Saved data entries

--*--

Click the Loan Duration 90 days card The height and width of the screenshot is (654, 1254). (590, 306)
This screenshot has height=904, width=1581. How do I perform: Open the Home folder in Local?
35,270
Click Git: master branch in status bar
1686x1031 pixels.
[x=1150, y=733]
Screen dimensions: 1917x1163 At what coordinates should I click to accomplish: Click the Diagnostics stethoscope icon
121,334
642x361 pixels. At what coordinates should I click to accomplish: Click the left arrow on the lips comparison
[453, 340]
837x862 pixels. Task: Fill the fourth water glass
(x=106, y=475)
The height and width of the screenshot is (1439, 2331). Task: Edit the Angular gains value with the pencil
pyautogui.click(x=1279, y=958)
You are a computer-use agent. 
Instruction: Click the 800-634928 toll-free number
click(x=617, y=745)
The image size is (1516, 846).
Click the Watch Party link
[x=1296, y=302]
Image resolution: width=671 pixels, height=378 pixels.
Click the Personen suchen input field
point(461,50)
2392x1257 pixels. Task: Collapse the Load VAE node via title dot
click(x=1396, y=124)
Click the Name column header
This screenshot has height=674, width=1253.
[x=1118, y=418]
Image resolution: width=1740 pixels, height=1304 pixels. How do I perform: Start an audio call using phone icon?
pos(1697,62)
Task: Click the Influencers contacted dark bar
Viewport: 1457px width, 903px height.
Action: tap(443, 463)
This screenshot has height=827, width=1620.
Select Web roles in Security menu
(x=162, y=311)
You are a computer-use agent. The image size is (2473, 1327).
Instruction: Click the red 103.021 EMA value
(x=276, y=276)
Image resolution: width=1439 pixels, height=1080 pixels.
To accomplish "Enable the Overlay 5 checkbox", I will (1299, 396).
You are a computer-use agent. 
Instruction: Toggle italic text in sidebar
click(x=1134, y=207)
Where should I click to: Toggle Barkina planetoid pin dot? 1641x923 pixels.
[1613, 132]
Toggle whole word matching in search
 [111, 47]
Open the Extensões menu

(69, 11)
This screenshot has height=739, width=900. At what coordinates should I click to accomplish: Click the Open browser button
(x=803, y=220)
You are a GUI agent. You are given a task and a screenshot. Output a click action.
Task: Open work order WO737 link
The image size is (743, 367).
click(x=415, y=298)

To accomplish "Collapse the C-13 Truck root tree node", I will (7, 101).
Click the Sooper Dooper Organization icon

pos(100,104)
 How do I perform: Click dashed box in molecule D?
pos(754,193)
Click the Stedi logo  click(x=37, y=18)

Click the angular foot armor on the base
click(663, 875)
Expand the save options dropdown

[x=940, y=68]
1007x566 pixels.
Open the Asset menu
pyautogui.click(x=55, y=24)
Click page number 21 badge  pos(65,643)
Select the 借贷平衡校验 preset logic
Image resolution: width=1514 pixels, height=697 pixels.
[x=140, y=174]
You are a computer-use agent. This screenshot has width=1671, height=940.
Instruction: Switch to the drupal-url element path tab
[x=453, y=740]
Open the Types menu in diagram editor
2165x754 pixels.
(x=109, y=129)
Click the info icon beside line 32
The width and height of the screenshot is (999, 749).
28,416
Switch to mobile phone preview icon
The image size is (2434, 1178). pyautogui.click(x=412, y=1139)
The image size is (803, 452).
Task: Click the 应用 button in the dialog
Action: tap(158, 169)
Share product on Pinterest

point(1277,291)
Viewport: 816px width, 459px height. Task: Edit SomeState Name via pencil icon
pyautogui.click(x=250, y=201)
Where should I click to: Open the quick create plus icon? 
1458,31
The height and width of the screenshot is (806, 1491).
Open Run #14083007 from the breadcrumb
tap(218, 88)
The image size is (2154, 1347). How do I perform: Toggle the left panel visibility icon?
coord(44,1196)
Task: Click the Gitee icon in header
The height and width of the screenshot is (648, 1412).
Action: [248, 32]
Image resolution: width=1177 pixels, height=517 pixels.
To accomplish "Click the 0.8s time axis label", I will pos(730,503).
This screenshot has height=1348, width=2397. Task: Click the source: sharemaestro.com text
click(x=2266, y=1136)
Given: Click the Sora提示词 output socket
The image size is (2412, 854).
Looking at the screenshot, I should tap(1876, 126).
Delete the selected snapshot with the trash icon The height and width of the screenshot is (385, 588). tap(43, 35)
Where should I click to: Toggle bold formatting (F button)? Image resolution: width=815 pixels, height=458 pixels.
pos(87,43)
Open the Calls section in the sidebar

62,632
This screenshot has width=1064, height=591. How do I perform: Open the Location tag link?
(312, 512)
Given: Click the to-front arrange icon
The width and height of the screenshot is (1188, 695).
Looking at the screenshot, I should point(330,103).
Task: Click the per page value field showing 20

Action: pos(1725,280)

--*--

Exercise brief:
Please write out, exactly as they appear above, only the lines in the stretch from the line with "Open the Types menu in diagram editor" through the line with "The height and width of the screenshot is (806, 1491).".

Solution for this task:
Open the Types menu in diagram editor
2165x754 pixels.
(x=109, y=129)
Click the info icon beside line 32
The width and height of the screenshot is (999, 749).
28,416
Switch to mobile phone preview icon
The image size is (2434, 1178). pyautogui.click(x=412, y=1139)
The image size is (803, 452).
Task: Click the 应用 button in the dialog
Action: tap(158, 169)
Share product on Pinterest

point(1277,291)
Viewport: 816px width, 459px height. Task: Edit SomeState Name via pencil icon
pyautogui.click(x=250, y=201)
Where should I click to: Open the quick create plus icon? 
1458,31
The height and width of the screenshot is (806, 1491).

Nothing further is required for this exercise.